| WHAT THE TASK ASKS |
Take the line with "Click the Email username field label" and all lines after it, through the end of the records below, and repeat them exactly.

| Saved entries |
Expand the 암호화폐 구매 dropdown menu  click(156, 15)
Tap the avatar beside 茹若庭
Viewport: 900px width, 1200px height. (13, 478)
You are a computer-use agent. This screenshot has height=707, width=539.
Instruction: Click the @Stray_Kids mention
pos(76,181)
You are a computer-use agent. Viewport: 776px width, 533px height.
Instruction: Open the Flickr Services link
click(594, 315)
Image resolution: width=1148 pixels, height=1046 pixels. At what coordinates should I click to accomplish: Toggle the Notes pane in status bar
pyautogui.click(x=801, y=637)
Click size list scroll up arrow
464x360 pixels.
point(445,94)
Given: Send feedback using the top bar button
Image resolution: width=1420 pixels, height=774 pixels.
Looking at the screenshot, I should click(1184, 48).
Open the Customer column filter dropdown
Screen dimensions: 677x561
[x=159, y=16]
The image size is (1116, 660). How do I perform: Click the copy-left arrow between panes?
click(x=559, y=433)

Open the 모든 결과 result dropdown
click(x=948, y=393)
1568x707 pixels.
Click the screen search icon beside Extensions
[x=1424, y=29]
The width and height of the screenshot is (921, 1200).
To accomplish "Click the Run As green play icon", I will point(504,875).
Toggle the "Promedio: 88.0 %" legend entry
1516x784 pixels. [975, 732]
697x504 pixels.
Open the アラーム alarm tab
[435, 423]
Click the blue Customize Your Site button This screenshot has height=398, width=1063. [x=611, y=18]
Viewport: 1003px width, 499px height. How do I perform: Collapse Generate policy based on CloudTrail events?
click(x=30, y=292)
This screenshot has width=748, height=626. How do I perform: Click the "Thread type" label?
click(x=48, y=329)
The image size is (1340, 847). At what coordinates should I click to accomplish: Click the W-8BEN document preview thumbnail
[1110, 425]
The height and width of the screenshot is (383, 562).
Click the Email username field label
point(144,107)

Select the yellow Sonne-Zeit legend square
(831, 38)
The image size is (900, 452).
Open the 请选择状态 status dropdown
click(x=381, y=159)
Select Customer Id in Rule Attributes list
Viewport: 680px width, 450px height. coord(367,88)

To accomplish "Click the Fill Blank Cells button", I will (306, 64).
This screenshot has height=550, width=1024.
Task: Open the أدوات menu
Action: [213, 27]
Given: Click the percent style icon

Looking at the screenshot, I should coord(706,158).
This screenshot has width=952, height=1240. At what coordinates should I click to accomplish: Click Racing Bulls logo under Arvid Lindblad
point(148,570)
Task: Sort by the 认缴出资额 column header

| COMPLETED EXERCISE |
Click the Email username field label
point(144,107)

Select the yellow Sonne-Zeit legend square
(831, 38)
The image size is (900, 452).
Open the 请选择状态 status dropdown
click(x=381, y=159)
Select Customer Id in Rule Attributes list
Viewport: 680px width, 450px height. coord(367,88)

To accomplish "Click the Fill Blank Cells button", I will (306, 64).
This screenshot has height=550, width=1024.
Task: Open the أدوات menu
Action: [213, 27]
Given: Click the percent style icon

Looking at the screenshot, I should coord(706,158).
This screenshot has width=952, height=1240. At what coordinates should I click to accomplish: Click Racing Bulls logo under Arvid Lindblad
point(148,570)
Task: Sort by the 认缴出资额 column header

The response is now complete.